§ Task description: For the material that follows, tally the lines holding "computer" and give the total alone.
━━━━━━━━━━
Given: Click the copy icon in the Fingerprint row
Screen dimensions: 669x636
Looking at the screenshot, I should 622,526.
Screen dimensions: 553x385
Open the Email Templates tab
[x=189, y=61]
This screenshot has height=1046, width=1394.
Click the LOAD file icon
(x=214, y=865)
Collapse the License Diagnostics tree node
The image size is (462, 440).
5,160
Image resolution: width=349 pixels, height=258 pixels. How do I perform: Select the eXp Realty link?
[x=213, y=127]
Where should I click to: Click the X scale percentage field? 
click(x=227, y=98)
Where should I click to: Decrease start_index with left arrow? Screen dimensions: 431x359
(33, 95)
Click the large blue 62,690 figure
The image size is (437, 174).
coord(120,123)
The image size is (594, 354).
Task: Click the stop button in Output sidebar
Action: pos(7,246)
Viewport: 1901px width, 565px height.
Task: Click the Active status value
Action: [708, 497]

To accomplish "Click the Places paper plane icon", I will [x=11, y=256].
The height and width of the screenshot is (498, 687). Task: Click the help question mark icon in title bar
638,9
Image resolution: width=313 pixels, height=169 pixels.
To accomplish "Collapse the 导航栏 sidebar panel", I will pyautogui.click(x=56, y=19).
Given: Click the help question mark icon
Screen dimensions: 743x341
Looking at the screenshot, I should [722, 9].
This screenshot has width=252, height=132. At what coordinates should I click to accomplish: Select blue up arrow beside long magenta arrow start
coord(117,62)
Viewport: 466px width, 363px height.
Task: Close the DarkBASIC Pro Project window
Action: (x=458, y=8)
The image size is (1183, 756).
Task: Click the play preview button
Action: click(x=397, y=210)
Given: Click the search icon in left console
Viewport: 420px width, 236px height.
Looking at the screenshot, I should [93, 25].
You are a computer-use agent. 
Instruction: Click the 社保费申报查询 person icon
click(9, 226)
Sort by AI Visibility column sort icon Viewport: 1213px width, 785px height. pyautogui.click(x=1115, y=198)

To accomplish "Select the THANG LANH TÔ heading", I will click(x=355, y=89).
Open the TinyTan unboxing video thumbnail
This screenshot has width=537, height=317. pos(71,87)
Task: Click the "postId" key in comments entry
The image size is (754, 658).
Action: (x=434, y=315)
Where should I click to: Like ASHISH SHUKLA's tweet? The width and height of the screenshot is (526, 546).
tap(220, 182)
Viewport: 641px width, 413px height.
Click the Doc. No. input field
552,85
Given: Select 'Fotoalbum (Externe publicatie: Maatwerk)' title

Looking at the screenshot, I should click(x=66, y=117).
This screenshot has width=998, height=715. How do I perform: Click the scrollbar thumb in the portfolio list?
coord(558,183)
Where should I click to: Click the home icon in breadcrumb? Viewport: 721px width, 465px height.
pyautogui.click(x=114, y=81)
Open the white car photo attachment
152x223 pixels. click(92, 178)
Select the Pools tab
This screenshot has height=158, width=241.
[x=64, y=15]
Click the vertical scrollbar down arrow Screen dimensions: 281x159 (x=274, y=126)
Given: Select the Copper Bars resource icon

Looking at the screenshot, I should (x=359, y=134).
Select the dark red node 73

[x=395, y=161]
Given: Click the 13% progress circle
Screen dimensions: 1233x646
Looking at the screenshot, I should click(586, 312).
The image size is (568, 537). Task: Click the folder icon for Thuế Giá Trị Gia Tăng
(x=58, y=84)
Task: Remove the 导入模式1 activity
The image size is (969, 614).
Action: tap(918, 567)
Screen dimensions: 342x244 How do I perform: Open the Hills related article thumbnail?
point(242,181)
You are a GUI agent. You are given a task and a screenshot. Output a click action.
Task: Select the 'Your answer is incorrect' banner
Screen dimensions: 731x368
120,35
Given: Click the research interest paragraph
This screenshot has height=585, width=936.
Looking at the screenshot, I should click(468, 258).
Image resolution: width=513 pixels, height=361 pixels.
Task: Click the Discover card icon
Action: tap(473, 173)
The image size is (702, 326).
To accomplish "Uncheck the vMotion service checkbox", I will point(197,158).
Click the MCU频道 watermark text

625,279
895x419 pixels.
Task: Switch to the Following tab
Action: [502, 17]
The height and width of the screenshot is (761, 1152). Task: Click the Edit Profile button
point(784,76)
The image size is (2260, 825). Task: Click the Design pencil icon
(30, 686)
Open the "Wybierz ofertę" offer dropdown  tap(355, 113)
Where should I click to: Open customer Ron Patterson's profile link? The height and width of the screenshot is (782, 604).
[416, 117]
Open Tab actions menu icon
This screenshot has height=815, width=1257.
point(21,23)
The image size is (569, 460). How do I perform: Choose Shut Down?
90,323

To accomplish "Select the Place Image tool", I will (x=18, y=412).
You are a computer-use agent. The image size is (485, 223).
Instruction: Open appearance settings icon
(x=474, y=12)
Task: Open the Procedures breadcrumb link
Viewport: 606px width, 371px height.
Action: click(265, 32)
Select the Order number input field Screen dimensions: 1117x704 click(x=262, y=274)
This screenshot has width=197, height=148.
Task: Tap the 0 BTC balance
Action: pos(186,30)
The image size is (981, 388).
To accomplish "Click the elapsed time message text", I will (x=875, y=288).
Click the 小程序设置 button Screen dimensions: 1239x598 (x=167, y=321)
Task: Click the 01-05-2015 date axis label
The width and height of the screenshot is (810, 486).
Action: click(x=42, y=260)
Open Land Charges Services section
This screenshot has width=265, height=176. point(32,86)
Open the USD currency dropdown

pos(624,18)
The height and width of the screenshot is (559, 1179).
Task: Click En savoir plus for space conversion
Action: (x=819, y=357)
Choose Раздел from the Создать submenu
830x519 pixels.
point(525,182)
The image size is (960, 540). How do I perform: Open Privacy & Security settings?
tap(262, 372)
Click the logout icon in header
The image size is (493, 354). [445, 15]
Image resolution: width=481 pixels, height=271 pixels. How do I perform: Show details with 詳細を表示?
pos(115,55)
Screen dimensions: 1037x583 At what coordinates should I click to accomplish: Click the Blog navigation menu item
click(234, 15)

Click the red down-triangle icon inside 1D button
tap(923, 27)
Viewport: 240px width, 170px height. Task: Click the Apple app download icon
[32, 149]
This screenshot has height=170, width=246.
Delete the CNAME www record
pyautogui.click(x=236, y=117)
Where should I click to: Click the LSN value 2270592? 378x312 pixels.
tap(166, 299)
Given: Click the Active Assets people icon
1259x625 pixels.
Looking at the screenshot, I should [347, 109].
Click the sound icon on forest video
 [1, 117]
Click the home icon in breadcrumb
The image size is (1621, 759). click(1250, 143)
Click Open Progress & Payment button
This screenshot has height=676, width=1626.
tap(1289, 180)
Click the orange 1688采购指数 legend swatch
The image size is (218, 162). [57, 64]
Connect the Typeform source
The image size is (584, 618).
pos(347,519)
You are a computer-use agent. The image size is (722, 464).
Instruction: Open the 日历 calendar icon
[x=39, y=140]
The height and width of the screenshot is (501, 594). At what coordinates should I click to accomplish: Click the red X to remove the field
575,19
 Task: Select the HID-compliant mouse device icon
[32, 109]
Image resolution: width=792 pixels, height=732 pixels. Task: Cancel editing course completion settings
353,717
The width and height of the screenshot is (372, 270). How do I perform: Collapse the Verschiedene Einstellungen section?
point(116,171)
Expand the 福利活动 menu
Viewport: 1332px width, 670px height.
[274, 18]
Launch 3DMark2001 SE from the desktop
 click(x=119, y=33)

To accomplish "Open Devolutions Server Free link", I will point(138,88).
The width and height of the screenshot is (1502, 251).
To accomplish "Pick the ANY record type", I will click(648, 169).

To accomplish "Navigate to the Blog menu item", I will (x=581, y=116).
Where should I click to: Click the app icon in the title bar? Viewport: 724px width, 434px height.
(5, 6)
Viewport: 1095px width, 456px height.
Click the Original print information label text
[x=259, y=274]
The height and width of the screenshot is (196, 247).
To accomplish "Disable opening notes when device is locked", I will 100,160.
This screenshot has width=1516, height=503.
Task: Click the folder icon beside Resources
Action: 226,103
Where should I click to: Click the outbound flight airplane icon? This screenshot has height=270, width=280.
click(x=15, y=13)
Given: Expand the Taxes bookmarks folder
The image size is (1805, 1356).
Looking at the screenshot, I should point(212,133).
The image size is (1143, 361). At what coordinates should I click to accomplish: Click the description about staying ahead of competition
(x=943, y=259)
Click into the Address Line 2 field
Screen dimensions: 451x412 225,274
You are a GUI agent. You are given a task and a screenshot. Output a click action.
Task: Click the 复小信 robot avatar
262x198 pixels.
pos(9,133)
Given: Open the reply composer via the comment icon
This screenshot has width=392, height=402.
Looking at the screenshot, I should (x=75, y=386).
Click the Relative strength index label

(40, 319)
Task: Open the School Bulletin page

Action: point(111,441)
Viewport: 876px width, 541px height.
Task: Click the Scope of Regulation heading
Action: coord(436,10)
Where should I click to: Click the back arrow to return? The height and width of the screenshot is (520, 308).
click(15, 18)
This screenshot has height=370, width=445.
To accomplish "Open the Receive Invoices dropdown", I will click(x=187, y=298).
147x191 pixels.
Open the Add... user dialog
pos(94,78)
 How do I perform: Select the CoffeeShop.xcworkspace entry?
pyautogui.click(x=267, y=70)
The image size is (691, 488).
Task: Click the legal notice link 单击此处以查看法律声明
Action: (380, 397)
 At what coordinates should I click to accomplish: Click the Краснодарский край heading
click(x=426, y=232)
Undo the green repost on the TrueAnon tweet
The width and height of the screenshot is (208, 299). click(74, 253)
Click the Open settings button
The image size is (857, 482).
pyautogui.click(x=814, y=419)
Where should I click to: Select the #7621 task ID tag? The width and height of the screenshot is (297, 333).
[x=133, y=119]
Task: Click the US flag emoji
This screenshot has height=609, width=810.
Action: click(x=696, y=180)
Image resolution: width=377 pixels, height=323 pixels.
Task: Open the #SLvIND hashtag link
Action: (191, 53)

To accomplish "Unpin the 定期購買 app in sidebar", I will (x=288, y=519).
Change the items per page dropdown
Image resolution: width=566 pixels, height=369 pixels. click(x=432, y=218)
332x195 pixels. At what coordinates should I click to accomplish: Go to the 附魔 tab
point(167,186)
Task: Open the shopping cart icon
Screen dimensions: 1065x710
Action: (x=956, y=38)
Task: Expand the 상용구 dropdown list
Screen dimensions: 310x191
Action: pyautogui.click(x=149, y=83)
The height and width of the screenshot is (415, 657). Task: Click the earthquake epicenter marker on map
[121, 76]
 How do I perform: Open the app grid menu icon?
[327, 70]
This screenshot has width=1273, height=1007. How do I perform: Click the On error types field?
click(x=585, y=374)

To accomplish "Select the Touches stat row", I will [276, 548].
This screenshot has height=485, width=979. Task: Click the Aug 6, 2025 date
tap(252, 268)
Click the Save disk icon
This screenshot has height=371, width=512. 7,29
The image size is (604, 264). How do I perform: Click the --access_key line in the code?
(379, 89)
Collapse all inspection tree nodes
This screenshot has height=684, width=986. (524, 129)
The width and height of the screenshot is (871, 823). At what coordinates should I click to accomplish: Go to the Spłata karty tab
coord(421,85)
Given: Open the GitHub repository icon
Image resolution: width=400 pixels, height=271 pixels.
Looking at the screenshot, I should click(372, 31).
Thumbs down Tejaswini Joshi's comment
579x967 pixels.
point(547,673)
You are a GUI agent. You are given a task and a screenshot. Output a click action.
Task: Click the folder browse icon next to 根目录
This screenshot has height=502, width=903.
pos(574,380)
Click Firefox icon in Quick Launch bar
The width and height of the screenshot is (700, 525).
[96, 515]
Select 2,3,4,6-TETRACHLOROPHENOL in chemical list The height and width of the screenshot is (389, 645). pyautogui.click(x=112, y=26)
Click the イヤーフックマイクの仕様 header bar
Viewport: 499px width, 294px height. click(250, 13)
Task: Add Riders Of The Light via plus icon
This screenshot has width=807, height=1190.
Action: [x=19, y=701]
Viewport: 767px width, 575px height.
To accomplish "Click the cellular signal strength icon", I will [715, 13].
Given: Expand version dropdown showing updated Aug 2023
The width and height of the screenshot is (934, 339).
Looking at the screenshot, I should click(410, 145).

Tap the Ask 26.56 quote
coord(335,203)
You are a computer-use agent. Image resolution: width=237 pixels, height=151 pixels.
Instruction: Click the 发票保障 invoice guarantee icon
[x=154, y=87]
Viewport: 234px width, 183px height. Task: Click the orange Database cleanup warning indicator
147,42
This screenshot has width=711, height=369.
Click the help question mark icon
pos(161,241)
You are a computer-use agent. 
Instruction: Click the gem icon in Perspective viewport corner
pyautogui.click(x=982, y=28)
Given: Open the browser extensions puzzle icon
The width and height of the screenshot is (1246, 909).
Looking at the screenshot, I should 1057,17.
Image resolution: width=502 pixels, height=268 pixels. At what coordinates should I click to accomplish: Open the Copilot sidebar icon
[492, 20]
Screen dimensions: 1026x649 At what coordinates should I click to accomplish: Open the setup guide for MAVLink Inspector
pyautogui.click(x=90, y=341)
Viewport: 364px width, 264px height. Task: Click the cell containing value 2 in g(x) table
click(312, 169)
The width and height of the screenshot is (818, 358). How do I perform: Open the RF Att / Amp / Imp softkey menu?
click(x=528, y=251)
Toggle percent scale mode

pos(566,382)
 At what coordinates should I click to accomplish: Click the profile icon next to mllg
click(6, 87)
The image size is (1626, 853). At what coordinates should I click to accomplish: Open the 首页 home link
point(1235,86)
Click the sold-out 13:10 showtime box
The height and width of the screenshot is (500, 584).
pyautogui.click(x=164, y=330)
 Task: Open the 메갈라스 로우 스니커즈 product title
━━━━━━━━━━
§ Solved problem: 5